The aim of this thesis is the creation of a transgenic construct that will lead to the expression of a proteolytically inactive isoform of protease LON1 in the plant Arabidopsis thaliana. We create the construct pLON1::LON1trap-FLAG through molecular cloning techniques. The lon1trap transgene carries the mutations S(841)A & K(884)A in the catalytic dyad of LON1’s proteolytic site, with the aim of preventing LON1 proteolysis. The mutants lon1-1 and lon1-1 expressing GFP protein in mitochondria, express a non-functional isoform of LON1. The above mutants were used as a genetic background for stable transformation with the construct carrying the transgene lon1trap. This was followed by biometric analyzes of primary root length in the offspring of the T2 generation of transformed plants. The expression of LON1trap was confirmed in selected plant lines by Western Blot immunoblotting technique.
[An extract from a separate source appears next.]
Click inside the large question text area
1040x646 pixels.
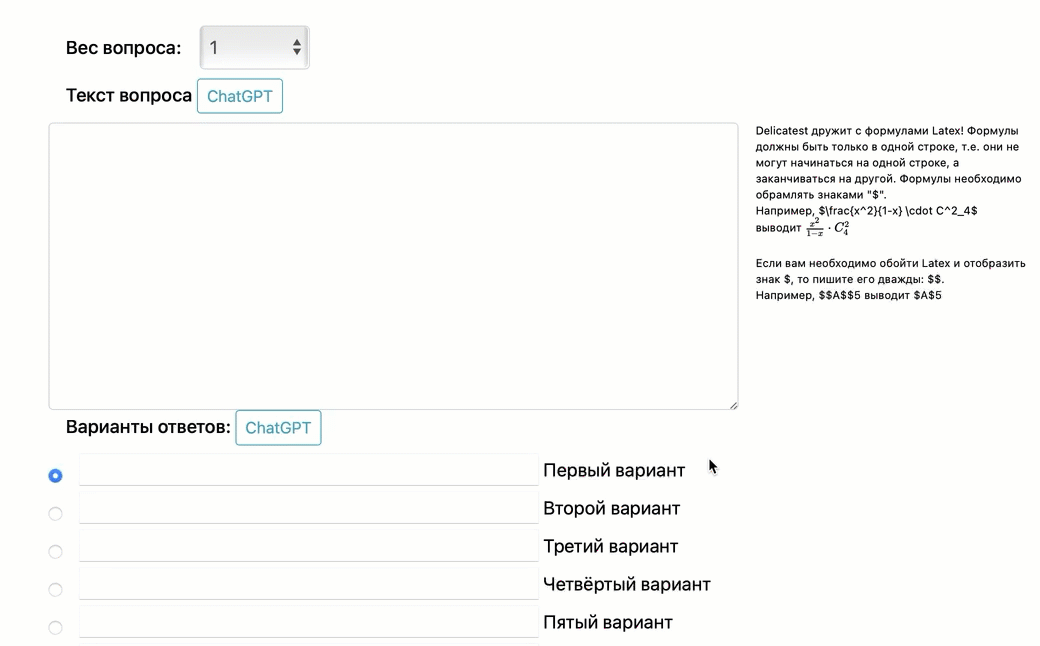pyautogui.click(x=393, y=266)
The experimental design includes all the necessary parameters for the creation of a successful substrate trap. This refers to the use of an endogenous LON1 promoter, the tagging of LON1trap with FLAG and the use of a genetic background in which LON1 is non-functional. The biometric analyzes results show that LON1trap seems to maintain its ability to function as a chaperone by reversing in half the aggravated phenotype of lon1-1 plants. In addition, the presence of GFP protein in the genetic background of transformed plants appears to further aggravate mitochondrial homeostasis in some plant lines, leading to the phenomenon of Mitochondrial Hormesis (Mitohormesis). The understanding of the molecular defense mechanisms in plants via LON’s action, is expected to contribute to primary production. The use of in vivo trapping is the ideal experimental strategy for exploring the Lon proteolysis system in the above molecular processes.